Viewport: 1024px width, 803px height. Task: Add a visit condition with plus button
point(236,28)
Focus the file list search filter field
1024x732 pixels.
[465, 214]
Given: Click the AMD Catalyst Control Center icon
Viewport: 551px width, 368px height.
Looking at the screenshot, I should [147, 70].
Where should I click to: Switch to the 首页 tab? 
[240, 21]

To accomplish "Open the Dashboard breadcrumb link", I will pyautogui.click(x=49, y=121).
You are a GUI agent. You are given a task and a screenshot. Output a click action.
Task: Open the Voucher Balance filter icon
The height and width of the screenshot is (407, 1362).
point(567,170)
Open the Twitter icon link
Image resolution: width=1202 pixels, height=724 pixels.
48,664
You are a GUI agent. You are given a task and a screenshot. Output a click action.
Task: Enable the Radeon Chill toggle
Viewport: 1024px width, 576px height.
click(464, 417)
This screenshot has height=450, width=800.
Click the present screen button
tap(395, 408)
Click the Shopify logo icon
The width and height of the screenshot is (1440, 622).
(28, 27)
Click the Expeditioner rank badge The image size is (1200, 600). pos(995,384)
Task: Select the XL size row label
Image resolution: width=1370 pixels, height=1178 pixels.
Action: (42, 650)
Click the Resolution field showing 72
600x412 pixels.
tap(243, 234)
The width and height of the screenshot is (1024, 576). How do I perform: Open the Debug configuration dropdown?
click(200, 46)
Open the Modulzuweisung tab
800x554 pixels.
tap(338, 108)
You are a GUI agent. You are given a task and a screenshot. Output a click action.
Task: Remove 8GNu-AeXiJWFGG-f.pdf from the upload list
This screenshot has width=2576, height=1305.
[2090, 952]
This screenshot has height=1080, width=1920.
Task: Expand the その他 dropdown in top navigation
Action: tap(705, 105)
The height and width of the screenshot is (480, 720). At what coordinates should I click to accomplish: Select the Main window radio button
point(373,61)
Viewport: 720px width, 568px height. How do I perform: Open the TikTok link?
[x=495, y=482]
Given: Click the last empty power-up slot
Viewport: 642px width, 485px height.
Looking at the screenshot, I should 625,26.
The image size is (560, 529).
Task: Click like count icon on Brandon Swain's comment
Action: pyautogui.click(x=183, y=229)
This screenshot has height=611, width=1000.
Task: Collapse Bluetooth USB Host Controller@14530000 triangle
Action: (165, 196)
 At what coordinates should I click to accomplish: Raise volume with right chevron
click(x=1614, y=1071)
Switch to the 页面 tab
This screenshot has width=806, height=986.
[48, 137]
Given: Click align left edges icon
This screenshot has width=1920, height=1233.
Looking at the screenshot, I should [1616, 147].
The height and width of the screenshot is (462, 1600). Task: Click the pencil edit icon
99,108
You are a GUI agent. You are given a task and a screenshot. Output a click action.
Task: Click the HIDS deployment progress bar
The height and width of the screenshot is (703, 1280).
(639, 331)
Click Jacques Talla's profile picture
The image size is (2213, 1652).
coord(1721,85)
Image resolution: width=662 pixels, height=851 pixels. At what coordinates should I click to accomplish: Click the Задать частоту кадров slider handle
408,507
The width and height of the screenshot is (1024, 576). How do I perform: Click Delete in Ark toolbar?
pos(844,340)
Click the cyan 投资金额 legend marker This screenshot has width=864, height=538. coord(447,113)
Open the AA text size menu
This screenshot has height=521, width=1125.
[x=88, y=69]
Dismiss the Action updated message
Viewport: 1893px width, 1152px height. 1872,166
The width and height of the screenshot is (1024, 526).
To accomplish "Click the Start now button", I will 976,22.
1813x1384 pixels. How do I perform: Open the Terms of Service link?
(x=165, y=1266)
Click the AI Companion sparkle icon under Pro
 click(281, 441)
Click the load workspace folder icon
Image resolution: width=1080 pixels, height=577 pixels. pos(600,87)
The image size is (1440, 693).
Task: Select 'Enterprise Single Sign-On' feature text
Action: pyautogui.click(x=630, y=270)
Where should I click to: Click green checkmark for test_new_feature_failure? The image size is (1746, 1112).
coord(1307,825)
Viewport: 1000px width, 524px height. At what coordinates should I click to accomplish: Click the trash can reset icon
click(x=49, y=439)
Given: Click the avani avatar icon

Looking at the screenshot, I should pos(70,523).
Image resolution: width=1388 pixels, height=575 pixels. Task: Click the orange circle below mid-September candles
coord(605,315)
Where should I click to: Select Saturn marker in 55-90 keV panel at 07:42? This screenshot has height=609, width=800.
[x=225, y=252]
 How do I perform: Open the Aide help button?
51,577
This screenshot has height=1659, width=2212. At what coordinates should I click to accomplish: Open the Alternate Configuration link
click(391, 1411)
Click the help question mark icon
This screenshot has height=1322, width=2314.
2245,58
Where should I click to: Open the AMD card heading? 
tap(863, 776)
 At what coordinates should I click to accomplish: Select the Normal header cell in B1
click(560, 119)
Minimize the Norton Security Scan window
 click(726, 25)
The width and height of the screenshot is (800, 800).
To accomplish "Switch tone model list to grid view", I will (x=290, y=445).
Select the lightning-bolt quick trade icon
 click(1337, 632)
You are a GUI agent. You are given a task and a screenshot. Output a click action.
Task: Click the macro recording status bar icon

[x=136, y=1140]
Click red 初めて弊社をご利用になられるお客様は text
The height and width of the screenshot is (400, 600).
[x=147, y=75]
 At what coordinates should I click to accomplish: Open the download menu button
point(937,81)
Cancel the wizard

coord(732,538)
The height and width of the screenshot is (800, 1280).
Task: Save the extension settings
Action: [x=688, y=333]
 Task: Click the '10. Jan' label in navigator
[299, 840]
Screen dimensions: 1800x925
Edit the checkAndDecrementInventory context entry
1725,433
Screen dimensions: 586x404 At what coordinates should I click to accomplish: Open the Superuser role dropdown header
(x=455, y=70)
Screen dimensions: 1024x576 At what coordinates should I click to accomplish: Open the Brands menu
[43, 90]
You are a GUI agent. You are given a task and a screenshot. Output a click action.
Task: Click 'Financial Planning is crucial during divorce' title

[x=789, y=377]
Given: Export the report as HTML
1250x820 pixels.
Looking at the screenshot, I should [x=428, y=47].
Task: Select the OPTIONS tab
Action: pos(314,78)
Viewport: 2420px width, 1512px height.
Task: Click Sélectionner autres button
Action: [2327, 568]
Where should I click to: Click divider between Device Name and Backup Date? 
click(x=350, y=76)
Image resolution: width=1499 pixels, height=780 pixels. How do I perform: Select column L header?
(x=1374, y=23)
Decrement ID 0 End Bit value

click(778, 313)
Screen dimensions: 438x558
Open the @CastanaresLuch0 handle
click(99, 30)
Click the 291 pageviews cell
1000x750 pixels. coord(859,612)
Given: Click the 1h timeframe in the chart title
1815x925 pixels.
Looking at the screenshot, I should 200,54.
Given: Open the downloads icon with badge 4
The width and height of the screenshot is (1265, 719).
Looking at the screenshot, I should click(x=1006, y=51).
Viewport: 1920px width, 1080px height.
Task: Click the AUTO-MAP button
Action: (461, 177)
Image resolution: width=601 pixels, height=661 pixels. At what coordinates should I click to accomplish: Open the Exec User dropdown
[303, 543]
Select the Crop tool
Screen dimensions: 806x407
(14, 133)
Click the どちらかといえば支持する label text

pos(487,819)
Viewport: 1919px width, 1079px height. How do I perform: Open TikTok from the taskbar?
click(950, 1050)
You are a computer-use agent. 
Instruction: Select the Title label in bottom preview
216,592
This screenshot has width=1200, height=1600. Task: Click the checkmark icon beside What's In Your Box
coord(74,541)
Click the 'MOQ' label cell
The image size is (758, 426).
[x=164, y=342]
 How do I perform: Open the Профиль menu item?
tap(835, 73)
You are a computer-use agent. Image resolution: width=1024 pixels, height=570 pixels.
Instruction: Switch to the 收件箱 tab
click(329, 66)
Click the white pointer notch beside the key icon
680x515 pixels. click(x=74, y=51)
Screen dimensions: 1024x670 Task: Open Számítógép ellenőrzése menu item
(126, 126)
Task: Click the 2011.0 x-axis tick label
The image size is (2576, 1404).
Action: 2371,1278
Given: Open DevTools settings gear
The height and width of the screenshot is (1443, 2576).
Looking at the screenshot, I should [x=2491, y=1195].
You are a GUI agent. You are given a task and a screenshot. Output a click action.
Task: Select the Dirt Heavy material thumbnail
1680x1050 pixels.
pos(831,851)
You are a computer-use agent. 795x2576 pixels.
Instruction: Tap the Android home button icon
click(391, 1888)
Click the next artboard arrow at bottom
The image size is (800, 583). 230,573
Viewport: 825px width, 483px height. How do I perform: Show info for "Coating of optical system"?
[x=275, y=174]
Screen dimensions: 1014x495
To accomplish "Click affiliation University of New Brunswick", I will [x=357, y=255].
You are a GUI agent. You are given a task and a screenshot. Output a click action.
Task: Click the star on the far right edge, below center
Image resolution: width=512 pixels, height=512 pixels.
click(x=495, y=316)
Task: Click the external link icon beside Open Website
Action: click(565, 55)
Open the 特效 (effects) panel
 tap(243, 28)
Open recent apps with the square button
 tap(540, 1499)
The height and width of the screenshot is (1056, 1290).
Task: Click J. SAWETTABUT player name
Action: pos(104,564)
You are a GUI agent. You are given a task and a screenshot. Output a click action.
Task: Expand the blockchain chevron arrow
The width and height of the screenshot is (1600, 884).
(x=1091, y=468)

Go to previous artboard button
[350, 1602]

=======

Return the lines between the line holding "Screen dimensions: 1024x576" and the line holding "pos(487,819)", inclusive, reproduced character for character.

COMPLETED TASK:
Screen dimensions: 1024x576 At what coordinates should I click to accomplish: Open the Brands menu
[43, 90]
You are a GUI agent. You are given a task and a screenshot. Output a click action.
Task: Click 'Financial Planning is crucial during divorce' title

[x=789, y=377]
Given: Export the report as HTML
1250x820 pixels.
Looking at the screenshot, I should [x=428, y=47].
Task: Select the OPTIONS tab
Action: pos(314,78)
Viewport: 2420px width, 1512px height.
Task: Click Sélectionner autres button
Action: [2327, 568]
Where should I click to: Click divider between Device Name and Backup Date? 
click(x=350, y=76)
Image resolution: width=1499 pixels, height=780 pixels. How do I perform: Select column L header?
(x=1374, y=23)
Decrement ID 0 End Bit value

click(778, 313)
Screen dimensions: 438x558
Open the @CastanaresLuch0 handle
click(99, 30)
Click the 291 pageviews cell
1000x750 pixels. coord(859,612)
Given: Click the 1h timeframe in the chart title
1815x925 pixels.
Looking at the screenshot, I should 200,54.
Given: Open the downloads icon with badge 4
The width and height of the screenshot is (1265, 719).
Looking at the screenshot, I should click(x=1006, y=51).
Viewport: 1920px width, 1080px height.
Task: Click the AUTO-MAP button
Action: (461, 177)
Image resolution: width=601 pixels, height=661 pixels. At what coordinates should I click to accomplish: Open the Exec User dropdown
[303, 543]
Select the Crop tool
Screen dimensions: 806x407
(14, 133)
Click the どちらかといえば支持する label text

pos(487,819)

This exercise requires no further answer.